Technical Next Steps & Protocols Needed

  • Eligibility logic trees standardized across organizations
  • Service directory integration with up-to-date intake status and eligibility rules
  • Centralized protocol to format intake questions, location rules, and redirect logic
  • Ability to record and analyze user journeys post-referral
“Standardizing the format for intake criteria (income, region, status) would help everyone.”

Stakeholder Commentary

Respondents expressed strong enthusiasm and clear warnings:

  • AI adds huge value when resource logic is too complex to show in a list or static guide.
  • The “last mile” handoff matters most—where, how, and when a user contacts a service.
  • Eligibility complexity is a huge challenge, especially for public benefits, immigration, and nonprofit legal aid with strict rules.

“The problem is not the technology but the data. Many orgs don’t expose eligibility or intake conditions in a usable way.”

“A good matcher doesn’t just say 'go here.' It says: Here’s what to expect, how to prepare, how long it’ll take.”

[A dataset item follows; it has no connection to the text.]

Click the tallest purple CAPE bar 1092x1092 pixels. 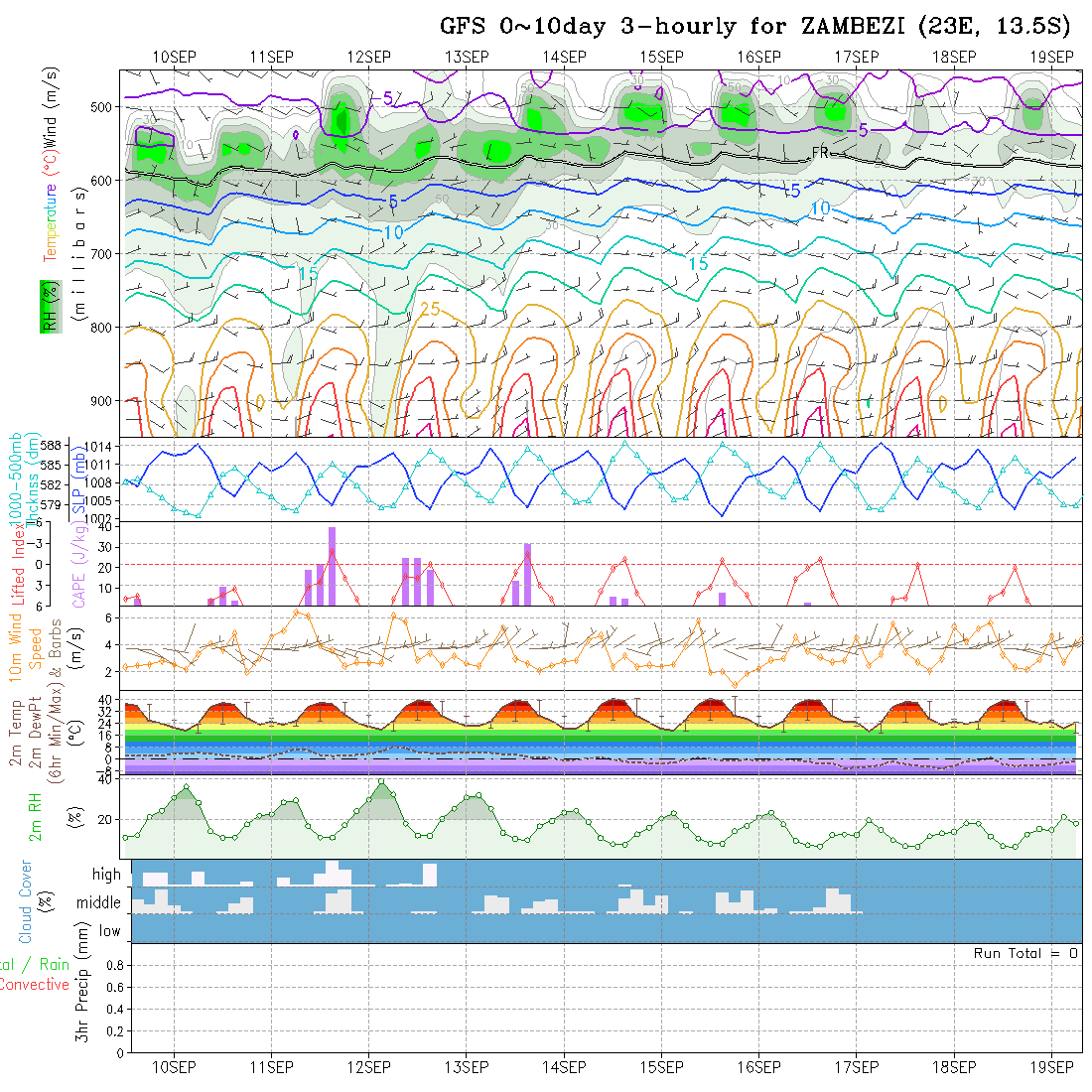[x=332, y=566]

  • Could we build a national intake/triage schema for legal help organizations
  • Allow AI to act as a “triage copilot” for live navigators, not just public-facing
“It would be helpful to have an AI bot that can pre-screen for income and immigration status, but still refer to live intake if unsure.”
  • Matching is hard without clean service data: Hours, availability, eligibility, languages are often messy or outdated.
  • Some felt the problem is less technical and more relational — orgs must agree to expose intake logic and keep data up to date.
  • A few noted that referral is a complex social act, not just a technical one.
“The problem with this is not the technology but the people and politics of service networks.”
“A threshold challenge with any logic-based referral system is the sheer variability of who’s eligible.”



How to Measure Quality?

🧠 Issue Spotting and User Context Gathering

  • Accurately identifies the user’s legal issue from free text or dropdown options
  • Asks for and correctly interprets key data: location, urgency, eligibility factors, preferences
  • Avoids overwhelming or irrelevant questions

🗂️ Resource Matching Accuracy

  • Matches user to correct services and resources based on geography, issue type, and eligibility
  • Includes multiple types of resources: legal aid groups, clinics, guides, forms, chat tools, etc.
  • Differentiates between high-risk vs. self-help-appropriate situations

📋 Next Step Clarity

  • Explains how to use the resource or contact the provider (e.g., intake hours, form steps, documentation needed)
  • Flags any follow-up required (e.g., deadlines, calls to confirm eligibility)
  • Provides immediate options if primary match is unavailable

💬 User Experience and Accessibility

  • Presents matches in plain, clear language with optional translation
  • Accessible across literacy levels, languages, and devices
  • Provides supportive tone and reassurance, especially for sensitive or high-stress situations

🔁 System Adaptability and Maintenance

  • Pulls from up-to-date resource directories or integrates with referral APIs
  • Allows administrators to update services, eligibility rules, or triage logic easily
  • Tracks usage trends and drop-off points for ongoing improvement

📈 Success and Conversion Tracking

  • Measures whether users contact the suggested provider or complete a next step
  • Allows follow-up surveying or usage analysis
  • Tracks effectiveness of different triage paths and improves recommendations over time

Stakeholder suggestions for assessing this type of tool:

  • Track how many users actually apply or contact matched services
  • Accuracy of referrals (do they meet eligibility?)
  • Build triage testing frameworks with standard scenarios (e.g., eviction + no lease + kids)
  • Follow-up surveys or audits
  • User-centered testing on friction and dropout points

“It’s doing a good job if people are not referred to resources that turn them away.”

“It should give tailored answers. If someone says they’ve already talked to a lawyer, it shouldn’t send them to intake again.”

“We need to track whether people actually connect with the resource—not just whether it was suggested.”